Rilevano, sul punto, i giudici di legittimità che l’obbligazione Iva della quale il rappresentante doganale è chiamato a rispondere in via solidale deriva dall’importazione e non dalla dichiarazione di intenti (o dalla violazione di tale dichiarazione).
Secondo la normativa nazionale, infatti, l’Iva all’importazione è un diritto di confine, che deve essere accertato e riscosso nel momento in cui si verifica il presupposto impositivo, costituito dall’importazione (in terminis, v. la sentenza 20 luglio 2011, n. 15921).
La sospensione d’imposta – di cui all’articolo 8, comma 1, lettera c) e comma 2, del Dpr n.633 del 1972 (richiamata, quanto alle importazioni, dall’articolo 68 del medesimo decreto) – è istituto che non riguarda la sussistenza del debito Iva (né la relativa responsabilità, principale o solidale), bensì la esecutività di esso, in ragione della possibilità della sua estinzione satisfattiva mediante compensazione con i crediti Iva dell’esportatore abituale.

In questo contesto, l’ordinamento doganale comunitario contempla (all’articolo 5 del codice doganale comunitario, istituito dal regolamento Cee n. 2913/92 del 12 ottobre 1992) la facoltà dell’importatore di farsi rappresentare presso l’autorità doganale per l’espletamento di atti e formalità previsti dalla normativa doganale, sia in via “diretta”, quando il rappresentante agisce in nome e per conto di terzi (in questa categoria rientra lo spedizioniere doganale, limitatamente alla presentazione della dichiarazione), sia in via “indiretta”, quando il rappresentante agisce in nome proprio e per conto altrui.
La rappresentanza indiretta si estende a tutte le operazioni doganali, di guisa che il rappresentante, nella qualità di dichiarante, è responsabile solidalmente per il pagamento dei dazi nonché, in generale, dei diritti di confine, insieme col proprio rappresentato, a norma dell’articolo 201, paragrafo 3, del codice doganale comunitario. Nel caso di specie, si tratta di un’importazione regolare, per la quale la sospensione dell’imposta viene meno, con la conseguente reviviscenza dell’obbligo di pagamento, per effetto del non avveramento dell’intento (o della mendacità di esso) oggetto della dichiarazione di cui all’articolo 8 del Dpr n.633.
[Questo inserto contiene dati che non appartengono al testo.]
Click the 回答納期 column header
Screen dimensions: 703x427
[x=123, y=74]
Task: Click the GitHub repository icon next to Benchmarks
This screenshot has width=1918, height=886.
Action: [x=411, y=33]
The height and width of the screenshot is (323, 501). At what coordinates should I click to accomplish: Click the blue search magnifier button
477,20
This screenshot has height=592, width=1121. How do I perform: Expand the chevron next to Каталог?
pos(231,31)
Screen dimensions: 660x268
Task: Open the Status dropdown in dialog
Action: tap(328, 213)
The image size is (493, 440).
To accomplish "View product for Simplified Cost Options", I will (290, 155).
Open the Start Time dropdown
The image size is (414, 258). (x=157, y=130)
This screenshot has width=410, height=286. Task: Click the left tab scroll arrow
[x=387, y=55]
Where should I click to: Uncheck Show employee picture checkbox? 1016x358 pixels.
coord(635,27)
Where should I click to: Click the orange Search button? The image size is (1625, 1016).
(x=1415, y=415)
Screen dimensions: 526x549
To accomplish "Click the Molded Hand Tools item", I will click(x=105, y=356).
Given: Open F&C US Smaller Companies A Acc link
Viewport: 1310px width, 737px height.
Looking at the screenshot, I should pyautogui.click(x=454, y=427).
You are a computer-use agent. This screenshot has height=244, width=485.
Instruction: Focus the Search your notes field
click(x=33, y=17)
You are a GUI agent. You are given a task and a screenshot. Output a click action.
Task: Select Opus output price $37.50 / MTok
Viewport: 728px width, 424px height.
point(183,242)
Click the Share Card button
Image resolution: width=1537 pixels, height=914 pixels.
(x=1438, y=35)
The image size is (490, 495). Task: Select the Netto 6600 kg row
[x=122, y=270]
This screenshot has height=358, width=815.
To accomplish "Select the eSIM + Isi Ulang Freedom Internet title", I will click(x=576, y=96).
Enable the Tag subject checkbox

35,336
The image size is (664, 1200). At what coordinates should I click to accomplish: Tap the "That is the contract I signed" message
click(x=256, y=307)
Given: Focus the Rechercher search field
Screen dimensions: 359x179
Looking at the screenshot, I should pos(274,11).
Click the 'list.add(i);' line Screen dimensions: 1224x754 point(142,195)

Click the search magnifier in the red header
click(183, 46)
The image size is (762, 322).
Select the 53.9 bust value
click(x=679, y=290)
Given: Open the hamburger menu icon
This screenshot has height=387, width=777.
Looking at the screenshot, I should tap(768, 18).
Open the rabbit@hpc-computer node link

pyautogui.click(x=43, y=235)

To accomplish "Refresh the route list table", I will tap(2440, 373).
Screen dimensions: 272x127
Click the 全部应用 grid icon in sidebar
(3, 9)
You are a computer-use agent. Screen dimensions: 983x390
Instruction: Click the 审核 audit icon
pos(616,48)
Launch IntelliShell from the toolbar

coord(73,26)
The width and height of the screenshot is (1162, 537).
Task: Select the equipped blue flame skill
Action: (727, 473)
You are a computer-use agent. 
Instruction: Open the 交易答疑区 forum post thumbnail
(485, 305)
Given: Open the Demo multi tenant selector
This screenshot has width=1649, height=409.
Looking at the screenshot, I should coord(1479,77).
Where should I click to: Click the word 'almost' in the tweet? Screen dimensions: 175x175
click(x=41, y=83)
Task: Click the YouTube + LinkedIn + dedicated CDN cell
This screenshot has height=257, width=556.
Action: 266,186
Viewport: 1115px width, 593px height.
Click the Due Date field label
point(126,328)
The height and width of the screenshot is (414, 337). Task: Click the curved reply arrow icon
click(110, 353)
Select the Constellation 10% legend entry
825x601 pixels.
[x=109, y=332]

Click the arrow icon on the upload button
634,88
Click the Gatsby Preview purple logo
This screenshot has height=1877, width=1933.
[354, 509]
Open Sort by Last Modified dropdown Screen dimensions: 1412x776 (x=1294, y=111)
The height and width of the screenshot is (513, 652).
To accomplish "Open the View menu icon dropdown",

Secondo la Cassazione, non è applicabile al rappresentante indiretto la disposizione – prevista in caso occorra comunque il pagamento dell’imposta sul valore aggiunto all’importazione, nonostante il rilascio della dichiarazione d’intento contemplata dall’articolo 8, comma 2, del Dpr n. 633, evidentemente perché essa non attesta il vero – secondo la quale dell’omesso pagamento dell’imposta rispondono soltanto i cessionari, i committenti e gli importatori che hanno sottoscritto la dichiarazione d’intento, e non anche lo spedizioniere doganale che l’ha presentata (Dl 29 dicembre 1983, n. 746, articolo 2, comma 1).
Per i giudici di legittimità, il precetto contenuto in tale disposizione deve essere individuato – affinché la norma non rappresenti una violazione del diritto comunitario e sia come tale da disapplicare – nella esclusione della responsabilità in capo alla spedizioniere rappresentante diretto e non anche nella limitazione della responsabilità ai soli sottoscrittori della dichiarazione di intento, con esclusione degli altri dichiaranti doganali e, in particolare, di coloro che hanno compiuto le operazioni di importazione in nome proprio anche se per conto altrui.